On Sat, Jun 19, 2010 at 8:46 AM, Claus Reinke
I put the simple version at http://hpaste.org/fastcgi/hpaste.fcgi/view?id=26329#a26329
This one displays much better performance with DList + Writer.Strict than List + StrictWriter so I guess it's not too surprising. However, *something* is still generating a lot of lag
Some lag is to be expected: logging is about creating and recording data for later use. You'd need to annotate
Indeed, though I don't think this is the case, because I get lots of lag even when no logs are written. I solved the stack overflow problem with state by replacing 'modify' with a stricter '!x <- get; put $! (x+1)'. However, the results from profiling logging continue to be mysterious.
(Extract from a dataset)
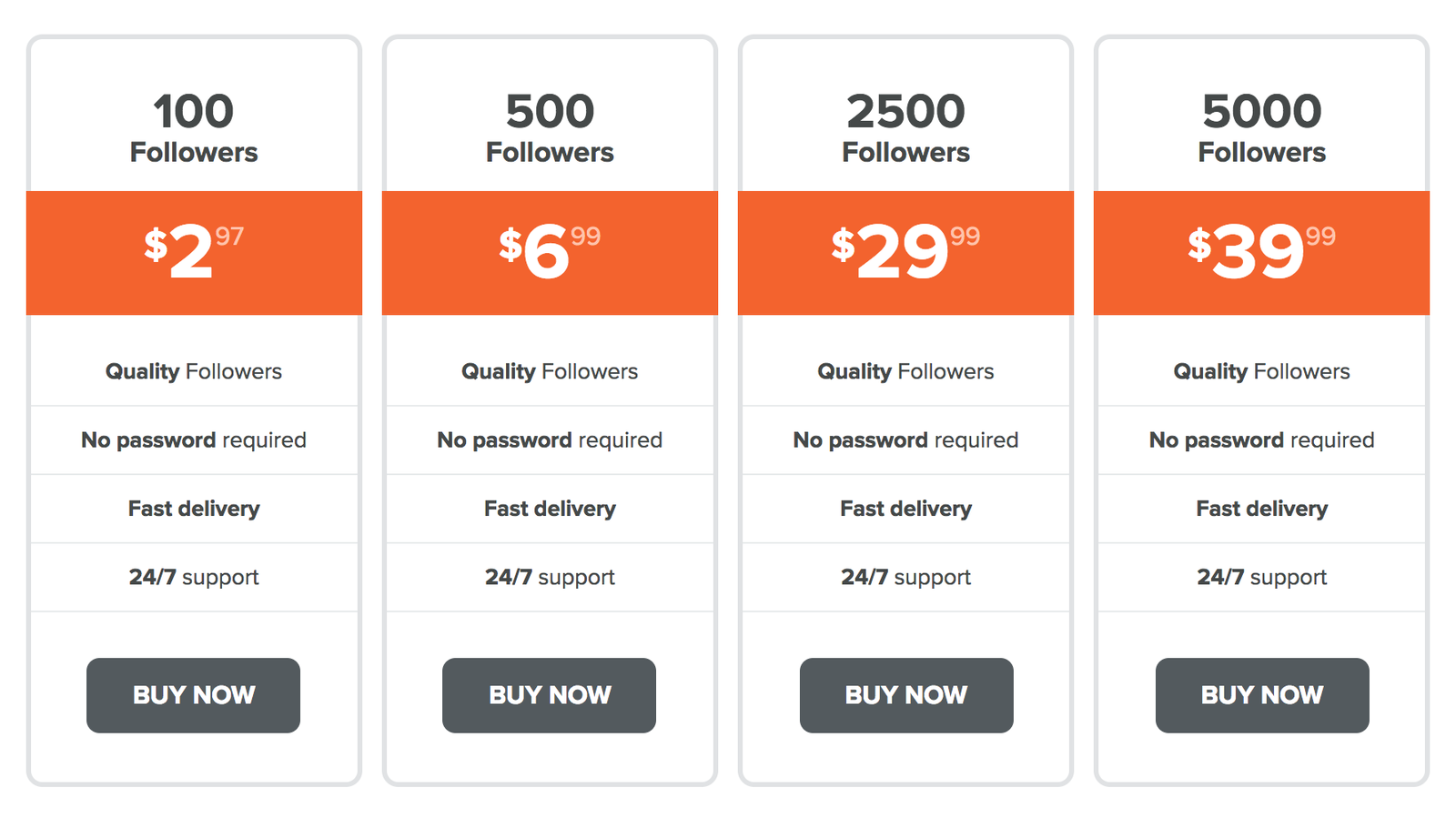This screenshot has height=818, width=1456.
Task: Click the 2500 Followers plan title
Action: point(905,128)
The fastest is using a strict StateT, prepending with 'modify (msg:)' and reversing the list on run. Oddly, making *this* modify strict results in a near 2x slowdown, perhaps due to a 27.7% productivity instead of a 31.8% productivity (though both are terrible, and I still don't know why all the garbage is being produced). Using Simon's AppendList (my implementation is based on OrdList from ghc), it's slightly slower than the strict modify version. Apparently reversing a 4194304 element list is still faster than using a custom datatype. My conclusion is that my contrived tests are not useful because the whole point is to get a controlled situation by simplifying it, but even the simple version displays mysterious behaviour. I should go back to poking at the production version. Even if I don't understand the changes I'm making, at least when I get a speedup I'm more sure it translates to a real speed up in the application.